Patterns

Transactional Outbox

Reliably publish events that correspond to committed database changes by storing publish intent inside the same local database transaction.

intermediate7 min readUpdated unknownDataReliabilityOperationsTradeoffs
Transaction BoundariesEvent StreamsIdempotent ConsumersAt-Least-Once Delivery

Concepts Covered

  • Local database transactions
  • Cross-system consistency gaps
  • Durable publish intent
  • Outbox tables
  • Background publishers
  • At-least-once delivery
  • Idempotent consumers
  • Outbox table retention

1. Intent

The Transactional Outbox pattern exists because a service usually cannot safely commit a database write and publish a Kafka or message-broker event as one atomic operation.

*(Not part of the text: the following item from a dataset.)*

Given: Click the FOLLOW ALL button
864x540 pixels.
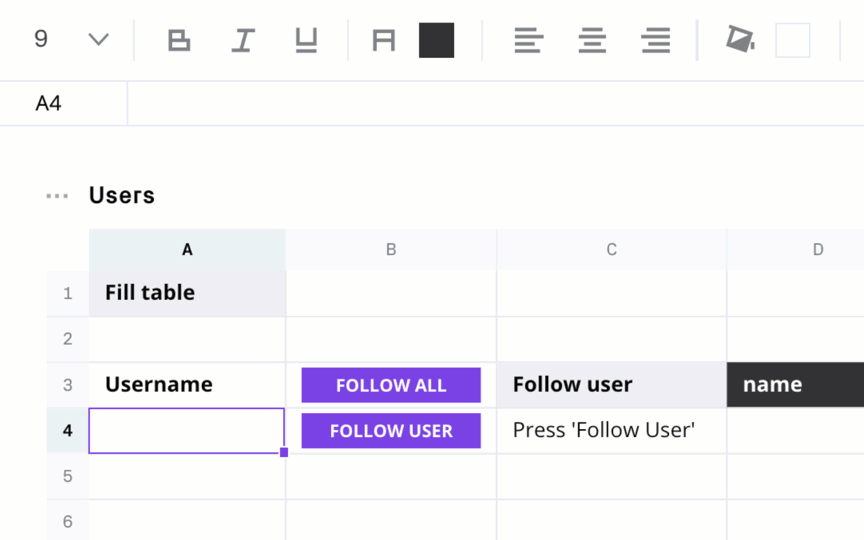Looking at the screenshot, I should click(391, 385).
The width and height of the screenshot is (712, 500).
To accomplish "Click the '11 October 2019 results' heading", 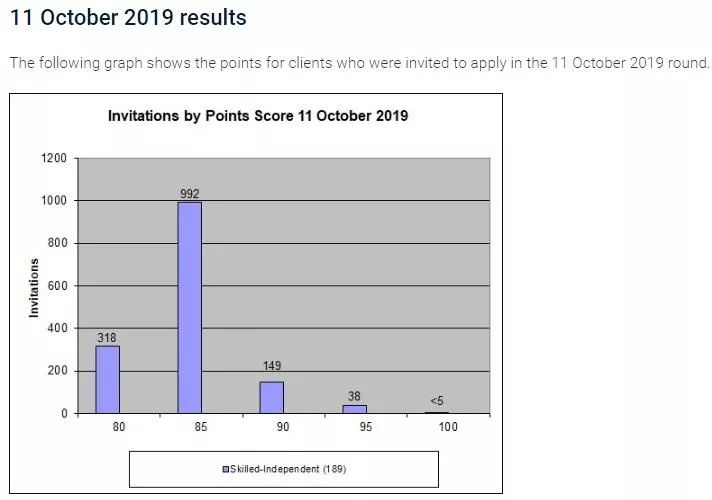I will [x=128, y=18].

The database and the broker are different systems. The database has its own transaction log, commit rules, replication behavior, and failure modes. Kafka or another broker has its own acknowledgements, partitions, retries, and availability profile. Unless the system uses a distributed transaction protocol across both systems, there is no single transaction that can guarantee:

commit database row AND publish broker event atomically

That gap is the entire reason the outbox pattern exists.

The pattern changes the problem. Instead of trying to write to the database and publish to the broker in one unsafe request path, the service writes two rows inside one local database transaction:

  • the business state
  • the intent to publish an event about that business state

After the transaction commits, a separate background publisher reads the outbox row and publishes it to the broker.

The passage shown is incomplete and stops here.